Je ne crois pas à la sincérité de Lahoud

Samedi 21 juillet 2007

3 questions à Denis Robert, journaliste et écrivain, auteur de nombreux ouvrages sur Clearstream

CLEARSTREAM

« Je ne crois pas à la sincérité de Lahoud »

NOUVELOBS.COM | 19.07.2007 | 16:41

Qu’est-ce qui lie tous les personnages entendus ces derniers jours dans le cadre de l’affaire Clearstream ?

  • Ce qu’ils ont en commun est d’avoir eu entre les mains les listings de Clearstream, les miens et ceux falsifiés. Cependant, aucun d’entre eux n’a les mêmes buts dans cette histoire. Je pense que Gergorin est sincère quand il affirme qu’il veut lutter contre le crime organisé, son dernier ouvrage le prouve. Et selon moi, Rondot est également sincère quand il dit qu’il a cherché la vérité et à répondre à la mission qu’on lui a confiée. En revanche, je ne crois pas à la sincérité de Lahoud quand il déclare n’avoir rien à voir avec la falsification des listings.

A son arrivée au pôle financier, Imad Lahoud a déclaré « ne pas connaître » le rôle des politiques dans cette affaire. Quel est son rôle à lui dans cette affaire ?

  • La réalité vient contredire les déclarations d’Imad Lahoud. Quand je le rencontre, en février 2003, mon dernier livre, « La boîte noire », vient de sortir, et je suis accablé par les procès. Mais je sais que j’ai raison. J’ai prouvé que Clearstream a ouvert des milliers de comptes dans des paradis fiscaux, et Régis Hempel m’a confirmé qu’il avait effacé les traces de ces transactions. Or, ce sont ces informations que Clearstream nie. A l’époque, j’ai envoyé ces fameux listings de 33.000 comptes à une trentaine de personnes, avocats, journalistes, magistrats…Des experts susceptibles de m’aider dans ma défense. Imad Lahoud m’a été recommandé par un ancien confrère de Libération, je lui ai remis les listings sans hésiter, je le referais de la même manière aujourd’hui. L’usage qu’il en a fait, je n’en suis pas responsable. Je ne sais pas s’il est lui-même à l’origine des falsifications, mais si ce n’est pas lui, je crois qu’il sait qui c’est.

Où en êtes-vous des procès qui vous ont été intentés ?

  • Je suis celui qui, le premier, a dit la vérité sur cette affaire.
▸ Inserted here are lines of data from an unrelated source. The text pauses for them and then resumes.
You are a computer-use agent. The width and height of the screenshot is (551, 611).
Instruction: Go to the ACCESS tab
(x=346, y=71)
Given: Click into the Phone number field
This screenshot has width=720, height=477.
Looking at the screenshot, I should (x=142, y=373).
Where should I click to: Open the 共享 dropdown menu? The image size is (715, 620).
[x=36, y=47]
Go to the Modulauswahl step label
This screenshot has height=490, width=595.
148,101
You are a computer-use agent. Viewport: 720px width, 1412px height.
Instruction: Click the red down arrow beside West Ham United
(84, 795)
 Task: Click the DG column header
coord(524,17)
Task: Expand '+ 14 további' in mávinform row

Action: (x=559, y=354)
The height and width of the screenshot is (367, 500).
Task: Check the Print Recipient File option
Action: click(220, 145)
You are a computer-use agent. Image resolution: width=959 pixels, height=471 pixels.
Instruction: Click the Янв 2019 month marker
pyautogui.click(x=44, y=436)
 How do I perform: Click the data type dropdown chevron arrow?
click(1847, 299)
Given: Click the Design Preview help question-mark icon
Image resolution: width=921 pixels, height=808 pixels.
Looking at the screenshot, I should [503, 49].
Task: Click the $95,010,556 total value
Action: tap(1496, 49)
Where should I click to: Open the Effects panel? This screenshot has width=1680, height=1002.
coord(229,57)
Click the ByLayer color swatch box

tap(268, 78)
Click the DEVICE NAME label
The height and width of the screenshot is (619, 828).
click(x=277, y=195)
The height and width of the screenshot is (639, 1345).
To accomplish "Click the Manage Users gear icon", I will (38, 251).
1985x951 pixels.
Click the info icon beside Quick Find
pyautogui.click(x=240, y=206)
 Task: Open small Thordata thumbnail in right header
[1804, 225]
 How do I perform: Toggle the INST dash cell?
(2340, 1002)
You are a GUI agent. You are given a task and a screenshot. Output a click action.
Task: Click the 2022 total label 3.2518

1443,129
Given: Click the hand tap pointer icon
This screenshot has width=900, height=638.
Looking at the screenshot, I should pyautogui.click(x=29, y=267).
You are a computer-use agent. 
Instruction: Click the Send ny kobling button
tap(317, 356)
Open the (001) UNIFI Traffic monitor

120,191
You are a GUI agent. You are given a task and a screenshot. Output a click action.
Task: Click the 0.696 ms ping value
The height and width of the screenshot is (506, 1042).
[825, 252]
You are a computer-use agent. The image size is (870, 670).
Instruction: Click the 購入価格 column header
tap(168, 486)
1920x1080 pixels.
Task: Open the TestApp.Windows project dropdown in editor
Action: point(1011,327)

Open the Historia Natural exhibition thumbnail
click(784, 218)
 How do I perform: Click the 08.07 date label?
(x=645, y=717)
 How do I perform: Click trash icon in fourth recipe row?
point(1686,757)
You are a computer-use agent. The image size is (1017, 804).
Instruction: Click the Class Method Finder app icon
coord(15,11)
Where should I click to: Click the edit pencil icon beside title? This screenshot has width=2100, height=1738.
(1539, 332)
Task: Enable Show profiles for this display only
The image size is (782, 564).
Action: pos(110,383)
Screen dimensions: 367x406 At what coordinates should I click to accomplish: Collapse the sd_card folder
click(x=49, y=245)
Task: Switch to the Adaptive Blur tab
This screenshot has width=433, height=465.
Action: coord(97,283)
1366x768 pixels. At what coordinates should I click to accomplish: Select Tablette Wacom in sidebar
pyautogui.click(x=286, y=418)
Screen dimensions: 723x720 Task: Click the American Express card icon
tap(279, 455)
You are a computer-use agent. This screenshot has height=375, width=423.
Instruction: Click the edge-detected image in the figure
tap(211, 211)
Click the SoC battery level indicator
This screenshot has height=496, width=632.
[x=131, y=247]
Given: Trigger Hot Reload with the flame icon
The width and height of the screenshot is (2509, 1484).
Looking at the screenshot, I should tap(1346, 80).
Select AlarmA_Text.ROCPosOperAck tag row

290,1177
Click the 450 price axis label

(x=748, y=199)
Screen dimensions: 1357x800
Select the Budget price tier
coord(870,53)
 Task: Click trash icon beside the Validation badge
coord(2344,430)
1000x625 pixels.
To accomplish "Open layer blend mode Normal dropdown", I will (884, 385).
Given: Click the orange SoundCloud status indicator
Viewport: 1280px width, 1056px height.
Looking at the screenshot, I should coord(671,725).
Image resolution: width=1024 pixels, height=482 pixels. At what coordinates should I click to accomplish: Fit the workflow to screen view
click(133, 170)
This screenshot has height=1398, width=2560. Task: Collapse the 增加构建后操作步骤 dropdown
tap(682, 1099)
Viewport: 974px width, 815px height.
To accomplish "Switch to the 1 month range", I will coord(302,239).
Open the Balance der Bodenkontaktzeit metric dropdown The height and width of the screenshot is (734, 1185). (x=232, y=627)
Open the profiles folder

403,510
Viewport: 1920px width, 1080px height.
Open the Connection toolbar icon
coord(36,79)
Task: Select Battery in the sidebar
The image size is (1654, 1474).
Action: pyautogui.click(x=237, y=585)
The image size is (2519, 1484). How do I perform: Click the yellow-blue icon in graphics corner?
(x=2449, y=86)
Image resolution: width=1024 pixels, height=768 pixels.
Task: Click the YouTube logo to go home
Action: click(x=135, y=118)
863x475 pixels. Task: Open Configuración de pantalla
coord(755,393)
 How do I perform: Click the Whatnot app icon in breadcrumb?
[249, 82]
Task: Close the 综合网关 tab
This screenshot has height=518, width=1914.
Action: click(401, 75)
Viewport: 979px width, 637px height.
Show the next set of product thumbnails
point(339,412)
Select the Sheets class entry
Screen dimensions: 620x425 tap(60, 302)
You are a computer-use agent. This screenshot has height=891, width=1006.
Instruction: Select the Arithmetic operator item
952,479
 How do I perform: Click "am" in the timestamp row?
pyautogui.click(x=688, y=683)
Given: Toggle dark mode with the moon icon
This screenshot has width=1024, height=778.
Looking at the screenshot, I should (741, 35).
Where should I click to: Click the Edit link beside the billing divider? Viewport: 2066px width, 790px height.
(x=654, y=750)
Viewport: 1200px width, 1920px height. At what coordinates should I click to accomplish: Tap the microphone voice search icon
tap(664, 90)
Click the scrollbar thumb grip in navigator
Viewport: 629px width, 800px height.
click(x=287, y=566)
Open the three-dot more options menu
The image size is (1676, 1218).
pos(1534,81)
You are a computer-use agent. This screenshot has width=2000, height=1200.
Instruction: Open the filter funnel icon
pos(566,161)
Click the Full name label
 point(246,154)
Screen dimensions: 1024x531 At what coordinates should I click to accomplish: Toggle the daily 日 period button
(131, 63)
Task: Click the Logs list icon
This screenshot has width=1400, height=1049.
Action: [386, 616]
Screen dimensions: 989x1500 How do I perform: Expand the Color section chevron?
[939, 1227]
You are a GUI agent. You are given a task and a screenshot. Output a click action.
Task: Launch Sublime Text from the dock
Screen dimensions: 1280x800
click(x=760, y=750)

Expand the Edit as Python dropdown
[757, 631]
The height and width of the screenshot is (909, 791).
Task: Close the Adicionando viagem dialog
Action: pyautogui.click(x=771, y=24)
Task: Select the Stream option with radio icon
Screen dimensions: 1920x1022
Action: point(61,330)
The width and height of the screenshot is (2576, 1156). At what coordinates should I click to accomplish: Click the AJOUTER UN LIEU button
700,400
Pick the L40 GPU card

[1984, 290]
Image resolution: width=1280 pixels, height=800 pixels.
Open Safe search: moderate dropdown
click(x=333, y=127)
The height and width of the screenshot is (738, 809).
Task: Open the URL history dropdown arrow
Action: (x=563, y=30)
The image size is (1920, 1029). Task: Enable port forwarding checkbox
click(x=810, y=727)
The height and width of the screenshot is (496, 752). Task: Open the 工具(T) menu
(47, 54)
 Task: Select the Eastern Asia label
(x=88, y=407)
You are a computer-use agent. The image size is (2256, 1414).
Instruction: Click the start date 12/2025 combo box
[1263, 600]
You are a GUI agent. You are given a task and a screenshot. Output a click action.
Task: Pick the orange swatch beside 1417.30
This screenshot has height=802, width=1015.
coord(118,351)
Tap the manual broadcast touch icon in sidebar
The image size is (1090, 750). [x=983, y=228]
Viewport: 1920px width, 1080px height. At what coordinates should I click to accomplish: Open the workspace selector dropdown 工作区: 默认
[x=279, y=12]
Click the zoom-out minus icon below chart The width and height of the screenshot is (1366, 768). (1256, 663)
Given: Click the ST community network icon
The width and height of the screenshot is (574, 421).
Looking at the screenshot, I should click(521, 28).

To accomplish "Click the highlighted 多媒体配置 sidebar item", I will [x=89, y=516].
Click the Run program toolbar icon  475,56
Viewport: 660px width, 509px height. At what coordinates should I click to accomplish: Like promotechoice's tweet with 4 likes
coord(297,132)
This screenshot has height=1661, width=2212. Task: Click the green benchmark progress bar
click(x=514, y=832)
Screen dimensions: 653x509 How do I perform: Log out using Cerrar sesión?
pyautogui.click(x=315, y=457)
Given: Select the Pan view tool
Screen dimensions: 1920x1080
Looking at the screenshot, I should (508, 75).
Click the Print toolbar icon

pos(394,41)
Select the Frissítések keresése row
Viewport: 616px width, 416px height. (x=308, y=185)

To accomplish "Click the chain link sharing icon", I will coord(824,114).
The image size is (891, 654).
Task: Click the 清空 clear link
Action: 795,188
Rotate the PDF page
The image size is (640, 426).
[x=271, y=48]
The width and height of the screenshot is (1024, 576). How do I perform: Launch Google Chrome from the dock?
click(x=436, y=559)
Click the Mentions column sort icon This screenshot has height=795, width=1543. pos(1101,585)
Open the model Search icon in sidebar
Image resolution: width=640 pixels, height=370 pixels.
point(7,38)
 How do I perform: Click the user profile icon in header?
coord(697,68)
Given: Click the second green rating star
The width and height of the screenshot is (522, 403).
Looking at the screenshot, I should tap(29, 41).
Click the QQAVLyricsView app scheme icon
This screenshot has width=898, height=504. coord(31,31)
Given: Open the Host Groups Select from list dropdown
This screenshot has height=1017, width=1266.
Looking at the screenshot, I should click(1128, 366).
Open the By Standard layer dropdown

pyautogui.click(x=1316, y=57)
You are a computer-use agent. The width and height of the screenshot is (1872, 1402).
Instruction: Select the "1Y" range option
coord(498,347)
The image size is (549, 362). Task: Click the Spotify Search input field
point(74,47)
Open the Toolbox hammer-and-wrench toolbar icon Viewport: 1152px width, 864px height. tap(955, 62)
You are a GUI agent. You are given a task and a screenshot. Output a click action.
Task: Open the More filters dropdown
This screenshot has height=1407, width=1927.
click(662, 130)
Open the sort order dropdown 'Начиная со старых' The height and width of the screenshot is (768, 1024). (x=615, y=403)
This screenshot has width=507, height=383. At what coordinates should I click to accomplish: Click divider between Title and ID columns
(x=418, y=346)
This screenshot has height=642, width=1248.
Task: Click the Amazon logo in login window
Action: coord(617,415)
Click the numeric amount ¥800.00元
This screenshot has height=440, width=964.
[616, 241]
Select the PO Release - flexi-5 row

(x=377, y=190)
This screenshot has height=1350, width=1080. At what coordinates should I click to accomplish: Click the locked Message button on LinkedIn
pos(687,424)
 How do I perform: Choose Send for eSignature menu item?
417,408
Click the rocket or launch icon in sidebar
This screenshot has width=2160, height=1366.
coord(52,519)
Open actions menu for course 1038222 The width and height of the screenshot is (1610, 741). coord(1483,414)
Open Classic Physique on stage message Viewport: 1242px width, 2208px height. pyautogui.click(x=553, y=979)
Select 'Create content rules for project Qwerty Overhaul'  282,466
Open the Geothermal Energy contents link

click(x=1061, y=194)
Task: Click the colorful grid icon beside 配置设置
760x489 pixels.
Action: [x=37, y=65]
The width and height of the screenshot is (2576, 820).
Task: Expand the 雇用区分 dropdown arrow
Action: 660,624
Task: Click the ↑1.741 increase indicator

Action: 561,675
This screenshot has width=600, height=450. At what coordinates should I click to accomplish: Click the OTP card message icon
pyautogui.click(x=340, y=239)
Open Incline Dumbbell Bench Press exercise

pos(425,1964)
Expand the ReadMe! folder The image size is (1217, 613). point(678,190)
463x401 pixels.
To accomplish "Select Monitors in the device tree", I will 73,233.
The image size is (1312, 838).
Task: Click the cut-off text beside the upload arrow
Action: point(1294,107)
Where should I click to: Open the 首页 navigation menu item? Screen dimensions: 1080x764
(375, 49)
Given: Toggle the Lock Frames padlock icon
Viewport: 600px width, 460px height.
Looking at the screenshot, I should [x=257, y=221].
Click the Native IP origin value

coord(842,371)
Les ennuis que j’ai aujourd’hui sont à la mesure de mes révélations. La sortie de mon livre, « Clearstream l’enquête » en juin 2006 a débloqué l’instruction. Je démontre à l’intérieur que le système de Clearstream n’a pas été piraté, et donc que la liste envoyée est bidon. Résultat : le livre est retiré des ventes pendant 27 jours. Sans doute parce que la vérité était trop gênante pour le pouvoir politique en place.

Quelques mois plus tard, pour les mêmes raisons, je suis mis en examen pour recel de vol et recel d’abus de confiance. Une absurdité totale, qui met en lumière l’instrumentalisation de la justice.

Aujourd’hui, je suis visé par 27 procédures en cours. Je suis à nouveau face au procès intenté au Luxembourg par Clearstream, qui me coûte beaucoup en énergie et en argent. Heureusement que je suis entouré de mon comité de soutien et qu’un vrai mouvement de solidarité s’est créé autour de moi. Je reste fidèle à ma ligne de conduite, un écrivain avant tout, qui continue à agir dans le but d’informer le public de ce que le pouvoir financier et politique cherche à lui cacher. Je suis et je reste un emmerdeur.